Cursor have problems with navigation through the conversation. To my mind it would be helpful if we have controls “UP” / “DOWN” which scrolls to the previous / next user’s request through conversation. (see the image)
Add navigation buttons to jump between user messages in chat
Description:
In long chat sessions, it becomes difficult to scroll back and find my previous questions. It would be helpful to have:
Up/Down arrows (or keyboard shortcuts) to jump between my messages in the conversation
Or a mini-outline/index showing my questions that I can click to navigate directly
This would greatly improve usability for extended debugging or code review sessions where the conversation grows long.
It can be quite effective to queue prompts to agents to get tasks done. For example queuing planning, then checking and then implementing all in the background rather than needing user intervention. However, if the end result is not what is wanted it can be useful to skip back through the response of each of the prompts. This is currently quite clunky in the Cursor UI. When scrolling back up the scroll depth jumps around a lot as previously prompts and responses are added/removed from the scroll window.
Another scenario is where you’ve had an ongoing conversation with an agent during an investigation and then you want to branch off from an earlier point to investigate something similar or retry from an earlier point with different prompts using the “fork chat”. Trying to get back to the middle of the conversation where is a useful point is again difficult due to the clunky scrolling.
It would be really nice to have a quick navigation to jump to the start of a previous prompt within the current chat.

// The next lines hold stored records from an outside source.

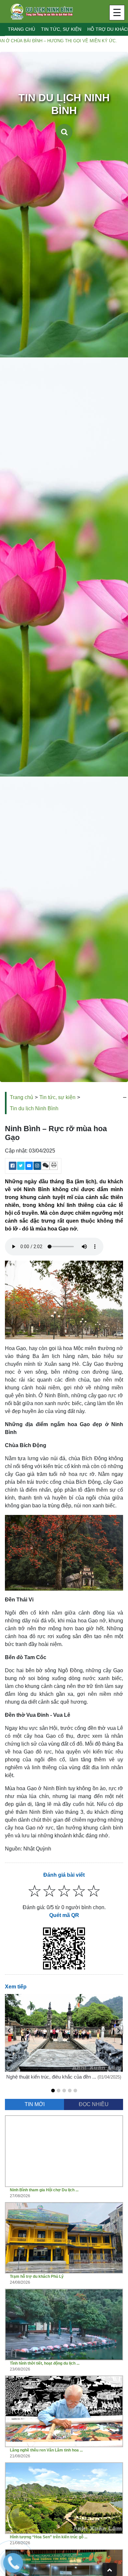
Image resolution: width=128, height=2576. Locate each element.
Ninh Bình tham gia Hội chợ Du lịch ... (44, 2190)
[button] (53, 2090)
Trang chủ (21, 29)
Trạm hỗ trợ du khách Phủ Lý (37, 2276)
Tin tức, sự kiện (61, 29)
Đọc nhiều (94, 2104)
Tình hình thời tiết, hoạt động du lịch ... (44, 2363)
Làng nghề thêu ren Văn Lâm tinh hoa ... (46, 2450)
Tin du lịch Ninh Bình (34, 1108)
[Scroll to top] (109, 2569)
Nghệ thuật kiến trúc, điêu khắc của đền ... (51, 2077)
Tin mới (35, 2104)
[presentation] (9, 2030)
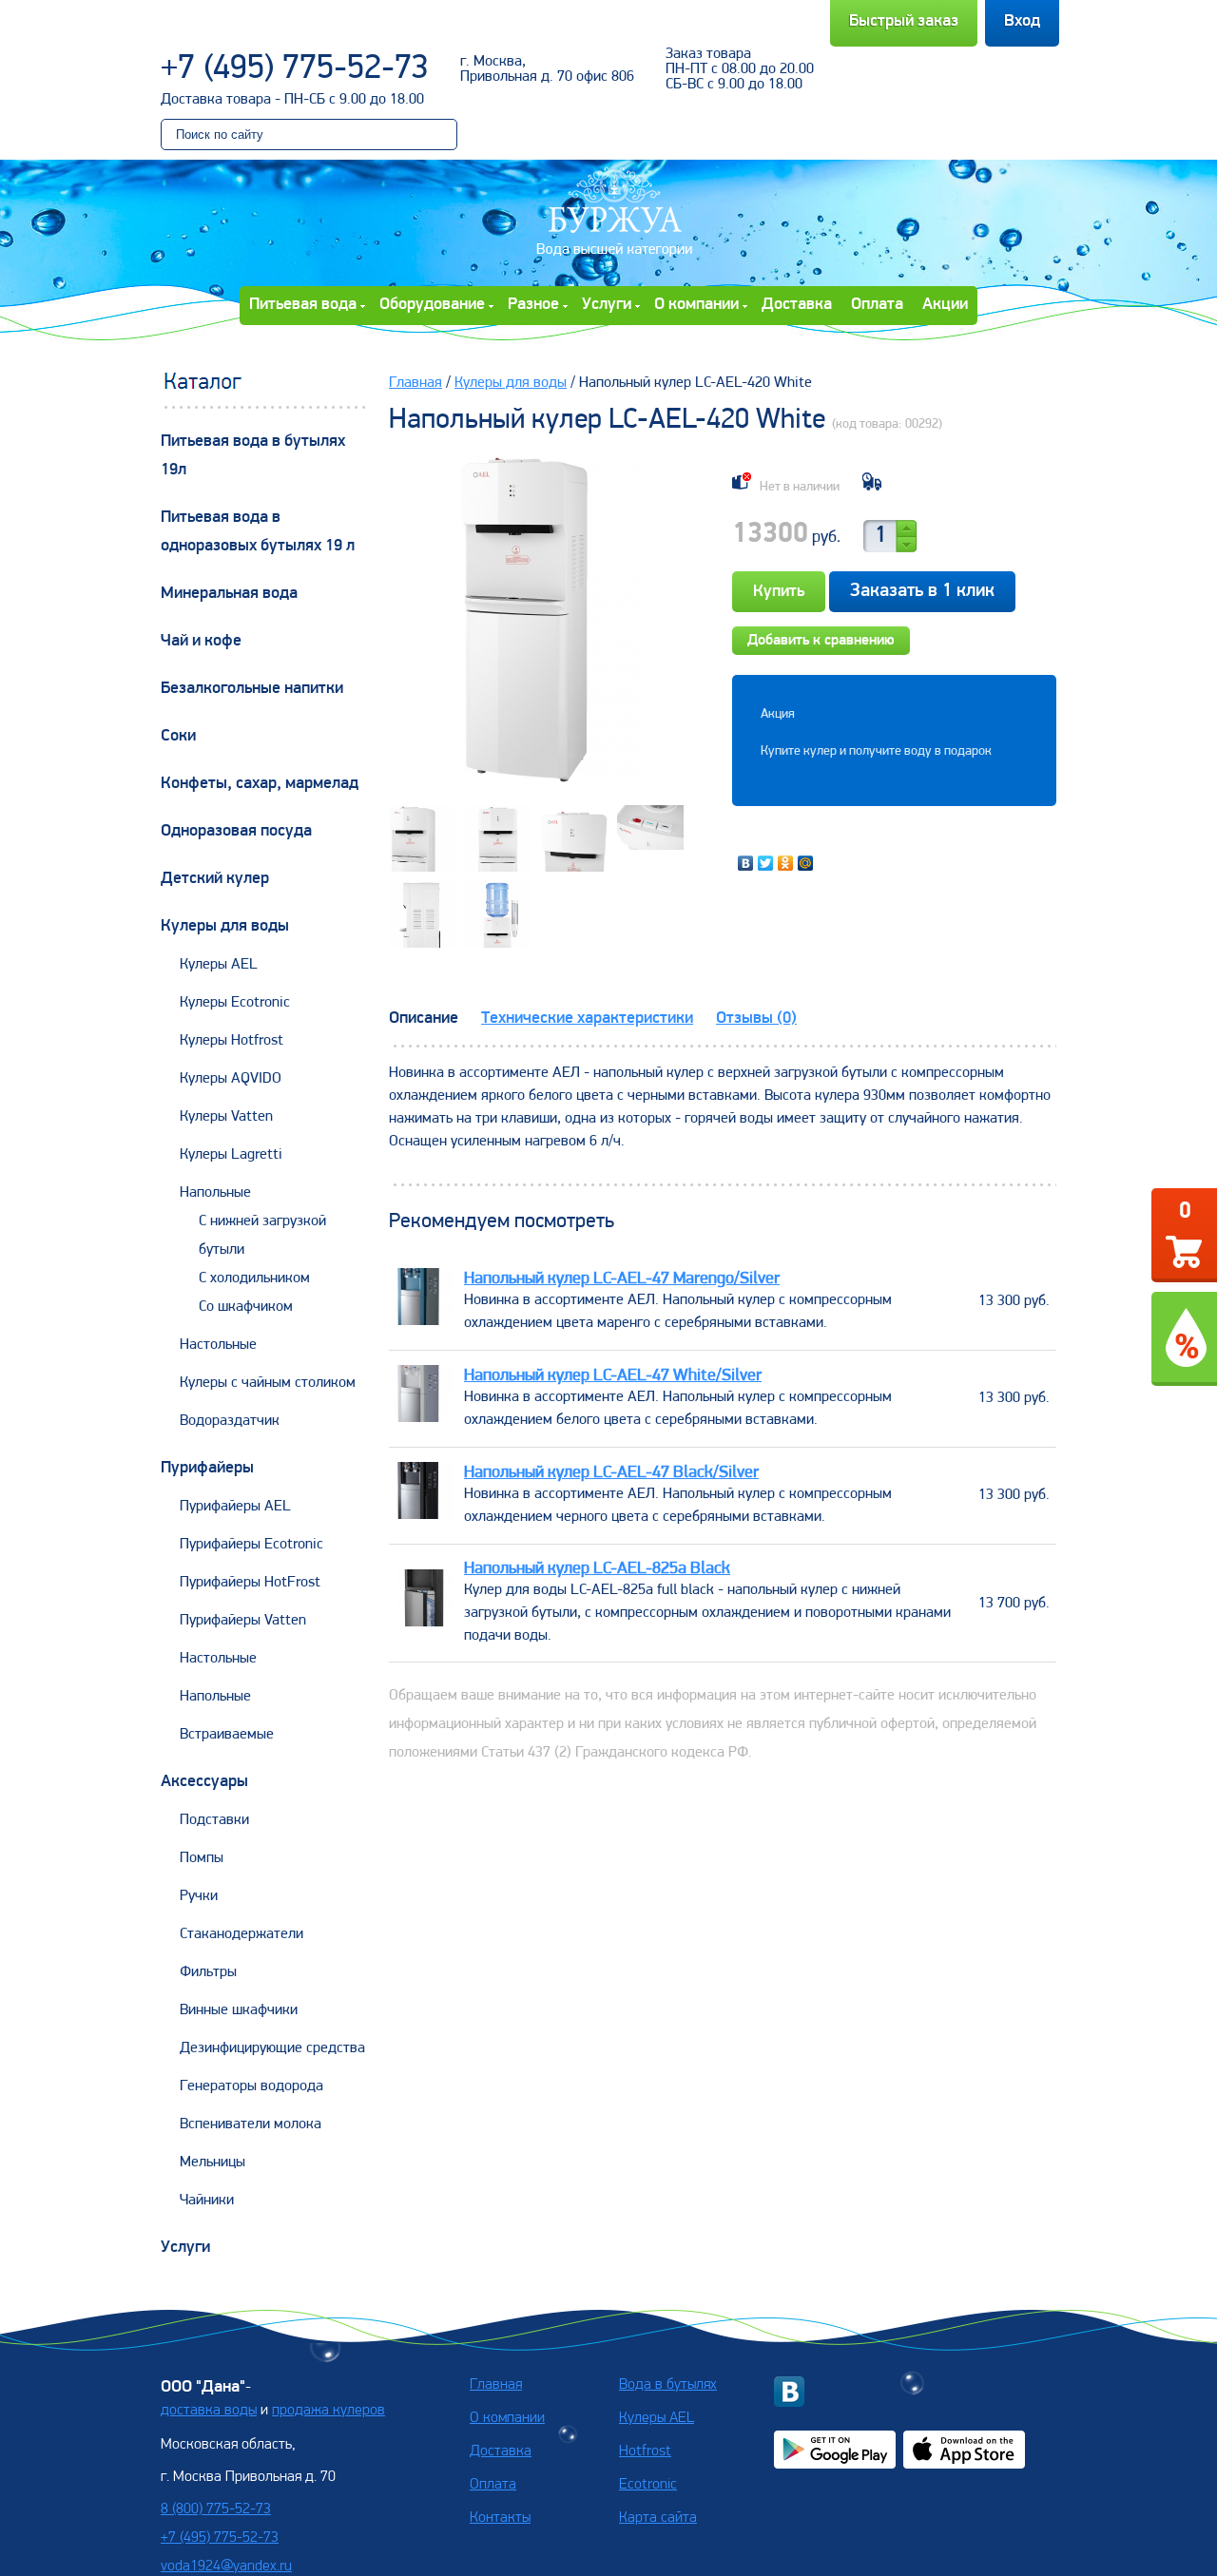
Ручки (199, 1896)
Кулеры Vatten (226, 1117)
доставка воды (209, 2410)
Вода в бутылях (668, 2385)
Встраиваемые (227, 1734)
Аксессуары (204, 1782)
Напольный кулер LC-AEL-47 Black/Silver (611, 1473)
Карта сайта (658, 2518)
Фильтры (208, 1972)
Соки (178, 736)
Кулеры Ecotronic (235, 1002)
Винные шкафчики (239, 2010)
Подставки (214, 1820)
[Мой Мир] (806, 863)
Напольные (215, 1193)
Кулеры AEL (219, 964)
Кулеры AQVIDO (230, 1078)
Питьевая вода (303, 305)
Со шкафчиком (246, 1307)
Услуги (606, 305)
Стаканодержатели (241, 1934)
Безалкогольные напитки (252, 689)
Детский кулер (215, 879)
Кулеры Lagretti (231, 1155)
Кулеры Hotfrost (231, 1040)
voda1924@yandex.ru (226, 2566)
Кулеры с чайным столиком (268, 1383)
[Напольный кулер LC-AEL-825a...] (424, 1622)
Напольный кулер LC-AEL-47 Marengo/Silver (622, 1279)
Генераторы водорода (251, 2086)
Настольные (218, 1345)
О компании (696, 305)
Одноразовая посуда (236, 831)
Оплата (877, 305)
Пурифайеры (207, 1468)
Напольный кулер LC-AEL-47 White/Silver (613, 1376)
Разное (533, 305)
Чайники (207, 2200)
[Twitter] (766, 863)
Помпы (201, 1858)
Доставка (797, 305)
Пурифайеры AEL (235, 1506)
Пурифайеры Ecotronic (251, 1544)
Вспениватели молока (250, 2124)
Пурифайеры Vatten (243, 1620)
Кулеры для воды (225, 926)
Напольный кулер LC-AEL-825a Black (597, 1569)
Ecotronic (648, 2484)
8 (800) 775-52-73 (216, 2509)
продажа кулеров (328, 2410)
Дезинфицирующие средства (272, 2048)
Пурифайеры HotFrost (250, 1582)
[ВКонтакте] (746, 863)
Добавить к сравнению (821, 640)
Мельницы (212, 2162)
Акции (945, 305)
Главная (415, 383)
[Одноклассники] (786, 863)
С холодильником (254, 1278)
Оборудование (432, 305)
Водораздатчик (230, 1421)
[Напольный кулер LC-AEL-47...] (424, 1321)
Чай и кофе (201, 641)
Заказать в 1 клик (922, 591)
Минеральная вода (229, 594)
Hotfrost (645, 2451)
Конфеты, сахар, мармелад (259, 784)
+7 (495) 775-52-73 (295, 69)
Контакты (500, 2518)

In a chat, I find it painful to browse what has been discussed, especially with a long chat. When starting scrolling backwards from the last answer, I’m thrown somewhere in the middle of the discussion and have a hard time finding what I’m looking for (usually, a part of the answer to some prompt I made).
My suggestion is to structure the discussion by prompts, and then by the “thought/plan details” and the answer summary, and then be able to expand these.